[Start of Attachment]
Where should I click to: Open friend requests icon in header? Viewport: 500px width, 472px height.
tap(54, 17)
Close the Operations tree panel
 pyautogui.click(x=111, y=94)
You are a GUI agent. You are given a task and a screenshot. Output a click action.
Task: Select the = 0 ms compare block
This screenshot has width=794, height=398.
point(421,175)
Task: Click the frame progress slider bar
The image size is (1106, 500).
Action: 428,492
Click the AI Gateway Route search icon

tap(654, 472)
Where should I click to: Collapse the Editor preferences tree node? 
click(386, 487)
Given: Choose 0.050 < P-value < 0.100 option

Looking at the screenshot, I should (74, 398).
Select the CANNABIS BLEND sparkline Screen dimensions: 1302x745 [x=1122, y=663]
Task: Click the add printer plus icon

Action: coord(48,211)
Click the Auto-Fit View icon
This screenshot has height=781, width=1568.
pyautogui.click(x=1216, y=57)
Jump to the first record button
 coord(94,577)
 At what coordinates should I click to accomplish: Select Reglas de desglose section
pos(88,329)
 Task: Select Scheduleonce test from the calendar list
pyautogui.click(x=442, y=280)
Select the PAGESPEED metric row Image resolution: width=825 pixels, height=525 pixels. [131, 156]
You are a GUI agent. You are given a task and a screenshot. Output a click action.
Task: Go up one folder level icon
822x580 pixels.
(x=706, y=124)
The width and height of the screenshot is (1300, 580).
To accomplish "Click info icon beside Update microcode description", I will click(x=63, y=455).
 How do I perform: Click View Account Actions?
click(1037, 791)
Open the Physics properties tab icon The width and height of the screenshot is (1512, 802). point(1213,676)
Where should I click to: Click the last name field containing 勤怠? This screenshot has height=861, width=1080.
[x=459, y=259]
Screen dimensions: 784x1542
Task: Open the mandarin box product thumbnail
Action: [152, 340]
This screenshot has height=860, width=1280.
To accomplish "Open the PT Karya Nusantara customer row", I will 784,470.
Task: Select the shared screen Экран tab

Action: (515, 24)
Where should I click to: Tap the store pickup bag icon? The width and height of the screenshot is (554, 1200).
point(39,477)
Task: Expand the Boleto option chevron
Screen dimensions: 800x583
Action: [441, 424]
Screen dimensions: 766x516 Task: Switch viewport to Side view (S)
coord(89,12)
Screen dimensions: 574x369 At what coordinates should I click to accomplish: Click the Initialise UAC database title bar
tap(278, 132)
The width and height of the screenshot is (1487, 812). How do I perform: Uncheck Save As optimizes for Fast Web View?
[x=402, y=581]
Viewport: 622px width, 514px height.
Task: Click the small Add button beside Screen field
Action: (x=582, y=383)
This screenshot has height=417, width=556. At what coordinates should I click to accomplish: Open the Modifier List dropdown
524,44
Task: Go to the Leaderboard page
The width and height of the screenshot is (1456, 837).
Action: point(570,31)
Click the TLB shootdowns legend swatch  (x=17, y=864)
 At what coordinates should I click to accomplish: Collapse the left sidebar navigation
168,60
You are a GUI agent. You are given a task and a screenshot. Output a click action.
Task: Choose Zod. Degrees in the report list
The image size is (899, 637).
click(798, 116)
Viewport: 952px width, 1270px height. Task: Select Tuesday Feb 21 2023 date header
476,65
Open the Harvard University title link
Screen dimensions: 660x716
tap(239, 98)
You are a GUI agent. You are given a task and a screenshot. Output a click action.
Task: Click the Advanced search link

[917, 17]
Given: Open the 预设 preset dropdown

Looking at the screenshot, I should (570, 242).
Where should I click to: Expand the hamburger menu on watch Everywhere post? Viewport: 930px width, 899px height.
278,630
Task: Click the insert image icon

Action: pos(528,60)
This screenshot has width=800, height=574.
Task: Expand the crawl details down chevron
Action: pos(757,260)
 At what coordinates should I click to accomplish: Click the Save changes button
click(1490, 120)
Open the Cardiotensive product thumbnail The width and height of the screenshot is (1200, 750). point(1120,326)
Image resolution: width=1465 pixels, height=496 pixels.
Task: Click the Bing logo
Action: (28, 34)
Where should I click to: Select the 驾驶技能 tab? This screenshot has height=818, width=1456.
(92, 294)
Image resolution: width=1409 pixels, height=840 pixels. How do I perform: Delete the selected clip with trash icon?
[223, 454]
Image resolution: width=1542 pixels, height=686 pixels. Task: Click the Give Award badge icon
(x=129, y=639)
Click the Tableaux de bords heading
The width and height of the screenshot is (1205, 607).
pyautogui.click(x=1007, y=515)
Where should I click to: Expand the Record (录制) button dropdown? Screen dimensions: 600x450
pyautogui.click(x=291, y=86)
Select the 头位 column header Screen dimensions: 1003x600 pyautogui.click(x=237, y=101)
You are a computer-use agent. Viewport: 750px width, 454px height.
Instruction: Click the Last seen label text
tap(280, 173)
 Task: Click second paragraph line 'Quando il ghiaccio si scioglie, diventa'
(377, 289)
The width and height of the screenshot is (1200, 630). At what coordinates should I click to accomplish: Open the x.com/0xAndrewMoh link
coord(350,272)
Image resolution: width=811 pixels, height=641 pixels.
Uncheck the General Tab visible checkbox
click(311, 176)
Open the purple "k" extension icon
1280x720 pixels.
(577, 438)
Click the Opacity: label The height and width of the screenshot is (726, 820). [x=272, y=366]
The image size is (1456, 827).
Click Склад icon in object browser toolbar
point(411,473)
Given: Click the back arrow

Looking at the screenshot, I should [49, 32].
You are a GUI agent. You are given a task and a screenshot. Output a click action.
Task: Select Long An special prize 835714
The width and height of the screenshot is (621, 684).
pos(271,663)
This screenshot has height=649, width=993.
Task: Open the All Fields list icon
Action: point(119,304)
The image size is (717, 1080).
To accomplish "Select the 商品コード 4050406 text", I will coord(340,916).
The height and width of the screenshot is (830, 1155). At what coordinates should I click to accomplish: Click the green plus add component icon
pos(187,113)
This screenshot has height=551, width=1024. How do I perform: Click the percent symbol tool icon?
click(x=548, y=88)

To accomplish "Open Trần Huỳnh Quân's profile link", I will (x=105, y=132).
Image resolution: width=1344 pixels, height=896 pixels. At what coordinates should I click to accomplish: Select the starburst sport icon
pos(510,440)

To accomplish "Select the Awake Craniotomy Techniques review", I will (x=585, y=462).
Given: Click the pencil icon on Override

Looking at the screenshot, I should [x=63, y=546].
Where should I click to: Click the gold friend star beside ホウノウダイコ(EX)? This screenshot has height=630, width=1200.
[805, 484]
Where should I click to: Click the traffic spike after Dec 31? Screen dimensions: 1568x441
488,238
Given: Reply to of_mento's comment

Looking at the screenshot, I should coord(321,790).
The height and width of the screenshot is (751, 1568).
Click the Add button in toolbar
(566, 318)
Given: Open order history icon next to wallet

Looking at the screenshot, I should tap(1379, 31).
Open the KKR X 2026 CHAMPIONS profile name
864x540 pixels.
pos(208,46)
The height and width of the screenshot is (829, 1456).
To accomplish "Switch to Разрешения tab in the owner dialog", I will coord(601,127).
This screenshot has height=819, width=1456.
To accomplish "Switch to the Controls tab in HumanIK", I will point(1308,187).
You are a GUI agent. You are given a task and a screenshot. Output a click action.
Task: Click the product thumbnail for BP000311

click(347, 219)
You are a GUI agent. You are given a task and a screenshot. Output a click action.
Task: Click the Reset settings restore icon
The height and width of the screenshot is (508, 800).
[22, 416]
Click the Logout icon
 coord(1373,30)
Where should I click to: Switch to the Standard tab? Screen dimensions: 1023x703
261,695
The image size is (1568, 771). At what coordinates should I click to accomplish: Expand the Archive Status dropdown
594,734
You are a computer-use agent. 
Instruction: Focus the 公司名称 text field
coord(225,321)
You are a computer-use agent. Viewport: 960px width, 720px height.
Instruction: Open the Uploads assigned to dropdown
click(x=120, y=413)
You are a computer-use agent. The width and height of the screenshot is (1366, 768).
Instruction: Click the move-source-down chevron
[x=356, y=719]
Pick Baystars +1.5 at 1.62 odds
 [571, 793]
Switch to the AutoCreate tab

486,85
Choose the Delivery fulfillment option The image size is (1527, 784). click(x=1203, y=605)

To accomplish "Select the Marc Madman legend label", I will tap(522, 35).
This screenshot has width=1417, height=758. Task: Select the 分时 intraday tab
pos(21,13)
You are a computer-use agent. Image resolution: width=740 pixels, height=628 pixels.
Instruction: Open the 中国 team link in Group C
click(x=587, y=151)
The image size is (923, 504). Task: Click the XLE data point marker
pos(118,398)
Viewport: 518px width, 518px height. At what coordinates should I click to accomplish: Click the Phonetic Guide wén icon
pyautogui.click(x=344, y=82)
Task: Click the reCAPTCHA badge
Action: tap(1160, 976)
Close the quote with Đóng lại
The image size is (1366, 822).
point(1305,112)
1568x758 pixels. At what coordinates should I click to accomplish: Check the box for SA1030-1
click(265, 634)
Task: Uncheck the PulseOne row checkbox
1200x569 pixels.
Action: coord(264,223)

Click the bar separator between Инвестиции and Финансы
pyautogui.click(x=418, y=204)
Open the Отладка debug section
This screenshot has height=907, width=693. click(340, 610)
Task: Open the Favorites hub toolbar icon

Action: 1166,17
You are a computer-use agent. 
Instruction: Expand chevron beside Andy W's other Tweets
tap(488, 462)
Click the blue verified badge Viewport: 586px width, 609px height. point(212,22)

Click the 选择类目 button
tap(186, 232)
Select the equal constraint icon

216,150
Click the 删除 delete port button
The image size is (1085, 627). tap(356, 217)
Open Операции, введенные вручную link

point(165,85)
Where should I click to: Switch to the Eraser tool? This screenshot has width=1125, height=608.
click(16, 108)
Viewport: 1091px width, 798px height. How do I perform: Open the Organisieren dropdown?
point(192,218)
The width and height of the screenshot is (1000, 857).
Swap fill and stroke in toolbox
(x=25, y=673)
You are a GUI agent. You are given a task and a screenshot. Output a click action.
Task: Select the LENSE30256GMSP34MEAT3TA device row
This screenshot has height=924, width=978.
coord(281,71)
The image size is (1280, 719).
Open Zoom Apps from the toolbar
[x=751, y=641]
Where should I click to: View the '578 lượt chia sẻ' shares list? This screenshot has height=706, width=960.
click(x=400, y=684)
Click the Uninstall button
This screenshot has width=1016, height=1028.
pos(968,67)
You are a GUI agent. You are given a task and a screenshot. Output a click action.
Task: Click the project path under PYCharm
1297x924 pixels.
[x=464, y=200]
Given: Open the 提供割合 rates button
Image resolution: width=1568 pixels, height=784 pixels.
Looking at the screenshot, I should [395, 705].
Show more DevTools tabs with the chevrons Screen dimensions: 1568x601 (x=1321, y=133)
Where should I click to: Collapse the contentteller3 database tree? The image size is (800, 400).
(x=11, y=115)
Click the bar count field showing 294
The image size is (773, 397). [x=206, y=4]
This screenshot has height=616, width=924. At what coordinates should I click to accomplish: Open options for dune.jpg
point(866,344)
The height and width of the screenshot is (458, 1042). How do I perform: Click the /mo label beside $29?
[End of Attachment]
ASSIGNMENT = Show me every line of the entries above that holds "legend".

ANSWER FOR THE TASK =
Click the TLB shootdowns legend swatch  (x=17, y=864)
To accomplish "Select the Marc Madman legend label", I will tap(522, 35).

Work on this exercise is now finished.